- READING TEXT:
Start of Block

Chairman of the Legislative Assembly of Kyrgyzstan
- In office 29 March 1995 – 15 November 1996
- President: Askar Akayev
- Prime Minister: Apas Jumagulov
- Succeeded by: Usup Mukambayev

Minister of Justice
- In office 1993–1995
- President: Askar Akayev
- Prime Minister: Apas Jumagulov
- Preceded by: Usup Mukambaev
- Succeeded by: Larisa Gutnichenko

Personal details
- Born: Mukar Shaltakovich Cholponbayev 29 March 1950 Oruktu village, Issyk-Kul Region, Kyrgyz SSR, USSR (now Kyrgyzstan)
- Died: 24 May 2020 (aged 70) Bishkek, Kyrgyzstan

= Mukar Cholponbayev =

Kyrgyz politician (1950–2020)

Mukar Shaltakovich Cholponbayev (Мукар Шалтакович Чолпонбаев; 29 March 1950 – 24 May 2020) was a Kyrgyzstani politician.

End of Block

- DATASET EXTRACT:
Start of Block

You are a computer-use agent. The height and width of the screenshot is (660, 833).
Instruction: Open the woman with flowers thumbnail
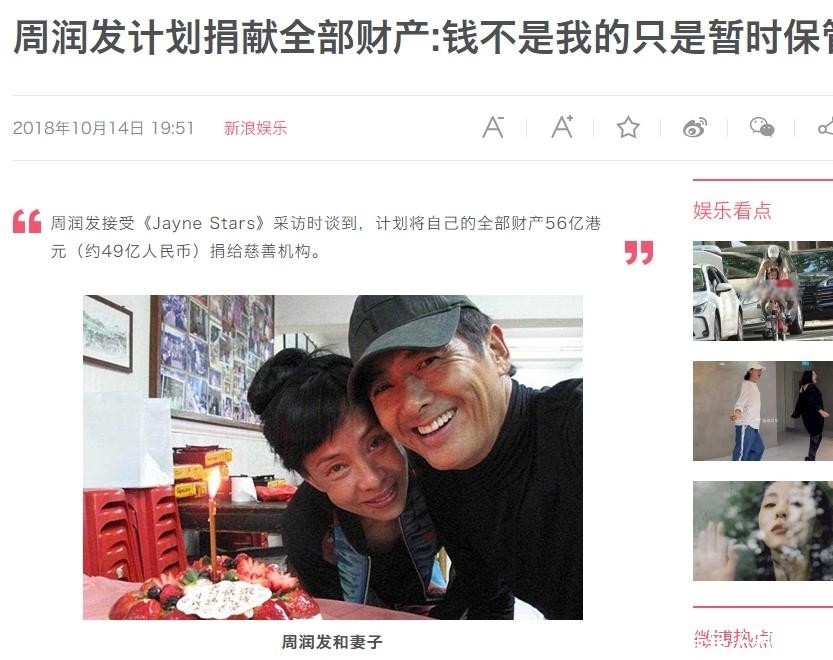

End of Block

- WHAT YOU WILL DO:
**A.** Say whether each statement below agrees with the text on Mukar Cholponbayev, answering yes or no and quoting the words of the text that decide it: (i) He held the post of Minister of Justice before he became Chairman of the Legislative Assembly. (ii) He died in the Issyk-Kul Region. (iii) Larisa Gutnichenko succeeded him as Minister of Justice.
**B.** Resume the article on Mukar Cholponbayev after its last sentence.

- SOLVED TASKS:
**A.**
(i) Yes: he was Minister of Justice "In office 1993–1995" and Chairman of the Legislative Assembly "In office 29 March 1995 – 15 November 1996".
(ii) No: "Died: 24 May 2020 (aged 70) Bishkek, Kyrgyzstan".
(iii) Yes: "Succeeded by: Larisa Gutnichenko".

**B.**
==Life==
Cholponbayev was born on 29 March 1950 in Issyk-Kul Region, Kyrgyz SSR. He graduated from Kyrgyz National University in 1976. From 1984 to 1991, he served as Deputy Head of the Legal Department of the Supreme Council of the Kyrgyz SSR, and later was promoted to Head of the Legal Department.

After the collapse of the Soviet Union, from 1991 to 1993, he served as the Head of Department of Justice of Chuy Region, and Head of the Presidential Administration Department. Later, he served as Minister of Justice (1993–95), and the Chairman of the Legislative Assembly of Kyrgyzstan (1995–96).

He died in Bishkek on 24 May 2020, after contracting COVID-19 during the COVID-19 pandemic in Kyrgyzstan.